In regard to claims (which insurance companies have been known to not pay), lawmakers have imposed on the health insurance industry a detailed set of rules.
These rules kick in whenever a claim is rejected because the insurance company has decided a treatment is “not medically necessary, appropriate, effective, or efficient.” Here’s how the rules work.
If a health insurance company denies a claim for the abovestated reason, it must provide a written notice that includes a detailed explanation for the denial, with reference to specific provisions of the plan contract. This notice must also describe the process by which a denied claim can be appealed.
If the covered person does not accept the insurance company’s explanation (concluding instead the company motto must be “Just say no”), a right exists for a two-step internal review. In the first step, someone at the insurance company who was not involved in the original denial looks at the situation and decides whether to reverse the denial or let it stand.
If the decision is that the denial stands, the covered person is entitled to a second internal review. For this second review, the law requires that the reviewer be a health care professional who was not involved in the initial denial or the first review, and who does not have a financial interest in the outcome of the review.

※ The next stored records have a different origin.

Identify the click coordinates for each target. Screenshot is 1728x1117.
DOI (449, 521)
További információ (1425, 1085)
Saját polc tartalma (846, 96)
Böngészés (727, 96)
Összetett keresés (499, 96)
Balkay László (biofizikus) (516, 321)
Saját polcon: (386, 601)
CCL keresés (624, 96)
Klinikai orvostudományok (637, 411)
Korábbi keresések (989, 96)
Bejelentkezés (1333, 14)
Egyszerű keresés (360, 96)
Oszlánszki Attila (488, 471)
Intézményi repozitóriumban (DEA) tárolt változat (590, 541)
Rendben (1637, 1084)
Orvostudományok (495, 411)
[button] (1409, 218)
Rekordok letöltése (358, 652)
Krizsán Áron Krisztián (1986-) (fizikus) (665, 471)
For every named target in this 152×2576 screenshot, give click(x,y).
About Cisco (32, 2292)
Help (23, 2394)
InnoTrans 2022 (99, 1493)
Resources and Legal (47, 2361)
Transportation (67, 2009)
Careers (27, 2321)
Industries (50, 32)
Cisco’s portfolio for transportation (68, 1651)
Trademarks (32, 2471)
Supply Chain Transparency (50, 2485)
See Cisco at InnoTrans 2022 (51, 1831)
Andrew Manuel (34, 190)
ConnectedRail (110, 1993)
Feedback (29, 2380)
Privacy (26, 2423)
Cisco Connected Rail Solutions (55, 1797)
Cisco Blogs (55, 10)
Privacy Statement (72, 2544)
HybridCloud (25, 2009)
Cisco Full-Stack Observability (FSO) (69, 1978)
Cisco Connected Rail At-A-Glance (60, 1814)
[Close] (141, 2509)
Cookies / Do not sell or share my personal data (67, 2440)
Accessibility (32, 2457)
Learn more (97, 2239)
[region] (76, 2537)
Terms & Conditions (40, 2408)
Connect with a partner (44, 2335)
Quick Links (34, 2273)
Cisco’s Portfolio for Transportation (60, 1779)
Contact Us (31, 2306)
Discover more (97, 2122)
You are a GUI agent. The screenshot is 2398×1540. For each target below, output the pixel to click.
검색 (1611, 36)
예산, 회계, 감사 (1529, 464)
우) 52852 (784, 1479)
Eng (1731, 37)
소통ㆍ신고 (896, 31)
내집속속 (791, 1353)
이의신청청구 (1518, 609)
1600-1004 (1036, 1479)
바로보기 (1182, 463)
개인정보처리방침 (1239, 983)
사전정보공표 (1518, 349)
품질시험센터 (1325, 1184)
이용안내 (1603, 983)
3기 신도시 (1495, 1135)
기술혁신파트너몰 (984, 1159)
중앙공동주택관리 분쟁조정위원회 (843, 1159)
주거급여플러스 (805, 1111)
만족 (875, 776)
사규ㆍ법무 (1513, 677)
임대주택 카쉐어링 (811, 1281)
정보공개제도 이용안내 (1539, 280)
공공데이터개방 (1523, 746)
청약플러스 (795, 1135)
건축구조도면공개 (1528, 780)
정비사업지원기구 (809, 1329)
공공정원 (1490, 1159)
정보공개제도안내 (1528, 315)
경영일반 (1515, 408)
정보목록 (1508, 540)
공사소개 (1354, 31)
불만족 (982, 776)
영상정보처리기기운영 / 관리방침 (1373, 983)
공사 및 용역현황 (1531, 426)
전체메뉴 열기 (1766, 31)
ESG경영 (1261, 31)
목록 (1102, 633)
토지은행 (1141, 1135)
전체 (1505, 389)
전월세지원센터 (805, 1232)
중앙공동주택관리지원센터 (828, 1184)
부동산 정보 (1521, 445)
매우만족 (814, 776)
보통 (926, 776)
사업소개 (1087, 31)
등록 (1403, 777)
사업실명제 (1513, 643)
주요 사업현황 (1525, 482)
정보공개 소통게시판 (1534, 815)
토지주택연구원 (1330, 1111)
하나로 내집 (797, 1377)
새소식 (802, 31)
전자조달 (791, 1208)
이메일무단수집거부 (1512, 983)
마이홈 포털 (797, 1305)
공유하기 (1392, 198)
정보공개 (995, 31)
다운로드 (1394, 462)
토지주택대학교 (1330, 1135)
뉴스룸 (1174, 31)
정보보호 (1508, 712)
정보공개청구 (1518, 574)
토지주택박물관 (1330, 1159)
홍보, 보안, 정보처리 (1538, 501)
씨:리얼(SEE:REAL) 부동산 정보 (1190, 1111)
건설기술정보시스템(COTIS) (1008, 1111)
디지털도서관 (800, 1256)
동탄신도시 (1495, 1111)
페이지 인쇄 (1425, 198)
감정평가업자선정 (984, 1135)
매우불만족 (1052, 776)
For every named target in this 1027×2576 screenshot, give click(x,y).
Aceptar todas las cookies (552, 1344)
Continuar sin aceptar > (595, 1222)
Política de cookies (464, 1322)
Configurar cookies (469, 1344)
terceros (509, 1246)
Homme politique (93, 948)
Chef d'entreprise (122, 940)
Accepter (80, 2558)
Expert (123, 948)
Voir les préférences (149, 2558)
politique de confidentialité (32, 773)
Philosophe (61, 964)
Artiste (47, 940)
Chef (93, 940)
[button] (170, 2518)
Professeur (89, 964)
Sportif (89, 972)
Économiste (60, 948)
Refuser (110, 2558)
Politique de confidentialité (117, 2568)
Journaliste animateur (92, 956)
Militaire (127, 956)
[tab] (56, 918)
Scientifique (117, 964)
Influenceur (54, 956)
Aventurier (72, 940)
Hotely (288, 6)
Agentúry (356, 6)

The second review is more formal than the first, with the covered person being allowed to participate and, if desired, bring a lawyer or a health care professional as an advocate.
The final nonjudicial step in the appeal process involves an independent external review. Here, the Colorado Division of Insurance gets into the act and appoints an “independent external review entity” to handle the appeal.
A company wanting to qualify as an independent external review entity must meet rigid criteria intended to assure independence and competence (either of which may be suspect in the case of an internal review).
The individual chosen to do the review must be an expert in the treatment of the medical condition at issue and — you’ll be pleased to know — can’t have a history of disciplinary action by a hospital or licensing agency.
Assuming the covered person hasn’t by now expired, either party is free to challenge the independent expert’s decision in court.
Keep in mind the above-described system isn’t intended for a claim denial based on the insurance company’s decision that treatment of a particular condition — say warts — is not a covered benefit under the plan.
The system is only for denials where the condition is covered but the insurance company has decided a particular treatment would be a waste of its money. Under the terms of the health insurance company’s plan contract, other procedures for appeal might be available for other types of claim disputes.